The direct knowing of truth is build in by the Creator and could happen spontaneously and also compulsively. The reasoning faculty is ‘knowing’ itself. It is not a process that leads to knowing. This implies that there is some part of us that simply knows the truth and cannot help but know it. But we are stubborn beings, though we do not want to admit it. We have direct sense impressions – smells, tastes, sensations, sounds and sights – which simply appear in awareness. We don’t call them into being and we cannot alter or avoid the way they present themselves. Ideas and intuitions also – upon their initial appearance – share the same unalterable immediacy of presence.

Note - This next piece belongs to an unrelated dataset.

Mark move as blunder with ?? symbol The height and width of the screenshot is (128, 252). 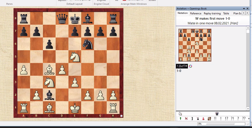tap(244, 118)
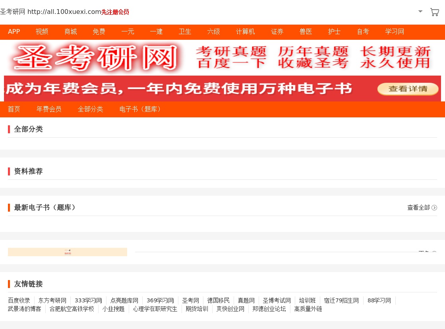Select 视频 in the top navigation

pyautogui.click(x=42, y=32)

With this awareness of things, matters and background knowledge, we can hear others and see what others do or create. Seeing what happens in the world we can not ignore the inner language of thought. We can only deny our interpretation of experience, not the fact of having it.

Trying to perceive more knowledge

So we may experience a lot of things in our life, encounter lots of publications and thoughts. By tackling our taste to get more knowledge,we are not going against God His wishes. The opposite I would say. We should learn and we should try to get more knowledge.

With philosophy we may come into the domain of the seekers who search to get more wisdom, knowledge and understanding about reality. Did or do not many philosophers try to get to answers about life and about why and how things are? They do like to offer an explanation of the way things are where spirituality is a description of a position that we as a human being should take in relationship to the way things are.

Trying to become one with self and environment

Experience

Experience (Photo credit: Kaptain Kobold)

In the action of Spirituality a person tries to become One. Bring mind, soul, thinking in unison with his being, material body. By the spiritual action we do want to go to the source from which everything else originates, whilst by the philosophy we want to come to an understanding why and how human being went away from its source and how it can come back to this source again.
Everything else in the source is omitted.